• Provided records
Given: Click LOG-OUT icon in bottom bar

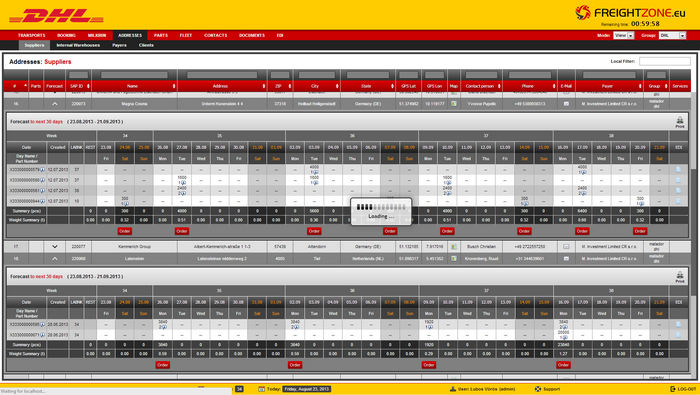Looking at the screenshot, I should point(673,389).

---

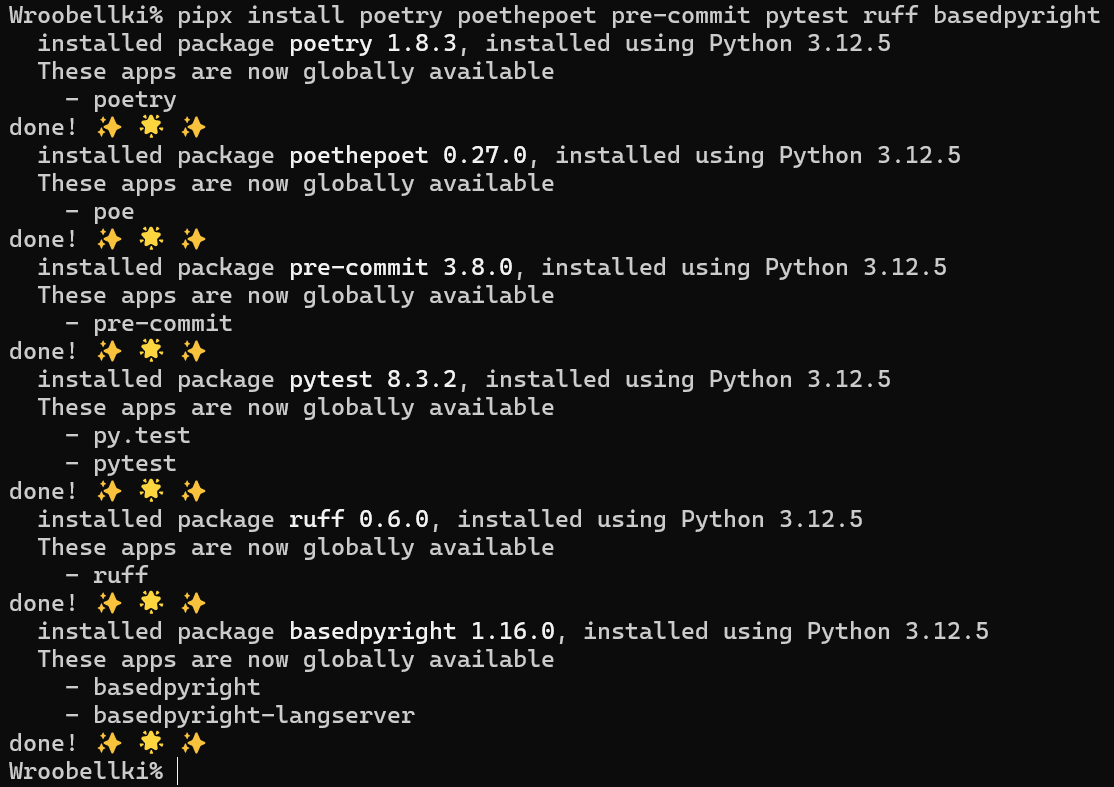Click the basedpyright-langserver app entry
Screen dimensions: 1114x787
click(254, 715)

* * *

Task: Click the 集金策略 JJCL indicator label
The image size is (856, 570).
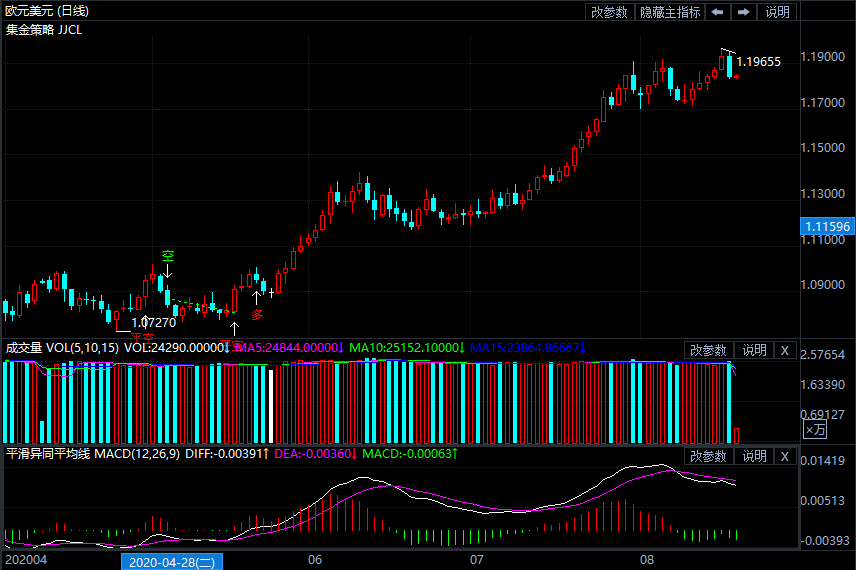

• Assigned task
Reproduce word for word the material above, starting with the line that has "Task: Click the 集金策略 JJCL indicator label" and stopping after the line that has "The image size is (856, 570).".

• Solution for this exercise
Task: Click the 集金策略 JJCL indicator label
The image size is (856, 570).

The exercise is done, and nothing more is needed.